## TO BE DONE
Extend the stock market newsletter below, picking up right after its last sentence.

## PASSAGE PROVIDED

Option Investor

Daily Newsletter, Monday, 7/20/2009

Table of Contents

  1. Market Wrap
  2. New Plays
  3. In Play Updates and Reviews

Market Wrap

Simply En Fuego

by Todd Shriber

Click here to email Todd Shriber
Stocks continued their torrid run on Monday with all three major US indexes inching above critical psychological levels to close at, or close to, their intraday highs. The S&P 500, which rose 1.1% to close close at 951.13, above the oft-mentioned 950 level, now rests at its highest level since November. The Dow Jones Industrial Average turned in a triple-digit performance (the good kind), buoyed by strong runs by Caterpillar (CAT) and Alcoa (AA), both of which rose nearly 4%. The Nasdaq gained 1.2% to close above 1900 at 1909.29.

Market Stats Table

News that embattled financial services firm CIT Group (CIT) may avoid bankruptcy sparked the bulls, as did a couple of solid earnings reports from the likes of Hasbro (HAS) and Eaton (ETN). All 10 S&P 500 industry groups finished the day higher, with commodity and industrial stocks leading the way. Speaking of commodities, crude oil inched closer to $64 a barrel, closing at $63.98. Although crude oil closed up 42 cents on the day, that was not enough to cover up a pair of glum earnings reports from oil services firms Haliburton (HAL) and Weatherford International (WFT).

## DATA EXTRACT
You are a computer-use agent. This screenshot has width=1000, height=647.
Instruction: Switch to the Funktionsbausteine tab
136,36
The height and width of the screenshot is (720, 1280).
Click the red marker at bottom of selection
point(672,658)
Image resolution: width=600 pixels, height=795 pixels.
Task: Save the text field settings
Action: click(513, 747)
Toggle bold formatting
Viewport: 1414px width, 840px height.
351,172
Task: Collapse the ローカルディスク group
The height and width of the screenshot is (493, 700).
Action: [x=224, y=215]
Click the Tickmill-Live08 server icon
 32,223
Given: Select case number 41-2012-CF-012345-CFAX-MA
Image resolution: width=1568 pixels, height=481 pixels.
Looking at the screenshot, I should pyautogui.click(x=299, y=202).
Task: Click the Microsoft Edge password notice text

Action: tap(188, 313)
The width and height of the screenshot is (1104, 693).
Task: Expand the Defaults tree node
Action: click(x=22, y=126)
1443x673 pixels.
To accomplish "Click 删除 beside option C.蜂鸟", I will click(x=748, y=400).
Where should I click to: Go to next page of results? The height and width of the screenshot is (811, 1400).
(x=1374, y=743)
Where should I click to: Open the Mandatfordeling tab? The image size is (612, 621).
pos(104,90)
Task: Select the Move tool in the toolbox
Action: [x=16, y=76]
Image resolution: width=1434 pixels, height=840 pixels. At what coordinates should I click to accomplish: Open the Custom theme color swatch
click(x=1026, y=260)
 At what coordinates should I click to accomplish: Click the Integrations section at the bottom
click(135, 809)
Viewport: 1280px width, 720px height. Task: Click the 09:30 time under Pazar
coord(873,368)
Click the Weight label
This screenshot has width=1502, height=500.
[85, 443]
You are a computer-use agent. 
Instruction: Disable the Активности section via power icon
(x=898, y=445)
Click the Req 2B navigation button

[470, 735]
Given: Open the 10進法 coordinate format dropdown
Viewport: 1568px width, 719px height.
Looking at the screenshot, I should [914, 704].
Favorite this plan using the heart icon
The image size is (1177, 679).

## REPLY
Speaking of crude, it appears to have established support in the $60 area. Whether or not that signals another run to $70 a barrel and beyond is another story. The national average for gas prices is around $2.47 a gallon currently, compared to close to $4 just a year ago. Inventories remain high and folks are still driving less, but it appears that stocks are responding to some stabilization in oil prices. Or maybe it is the other way around.

Crude Chart

And speaking of oil services stocks, as I mentioned above Haliburton and Weatherford did not set the world on fire with their earnings reports on Monday. Haliburton said second-quarter profits tumbled 48%, but that was not as bad as expected. Weatherford missed analysts' estimates by reporting an 89% drop in second-quarter earnings. Combine that with some bearish options trade today in offshore driller Diamond Offshore (DO), which I highlighted in the Market Monitor, and one might expect that entire oil services was down today. That was not the case. Sure, Weatherford closed down almost 5%, but Haliburton and Diamond Offshore were both up.

The Oil Services HOLDRS ETF (OIH), which counts the three aforementioned stocks among its top 10 holdings, also finished up on the day, popping $1.46 to $102.44. The close above $100 is important, as I have lamented before, not to mention the 50-day average of $100.50 looks to be acting as support for OIH, at least in the near-term.

OIH Chart

Another commodity that is experiencing a resurgence of sorts is copper. The bronze metal has been surging throughout July as the chart below shows and copper futures are up over 50% this year. Emerging market demand, particularly from China, has buoyed copper's fortunes this year. Copper for September delivery finished Monday at $2.47 a pound, good for a nine-month high.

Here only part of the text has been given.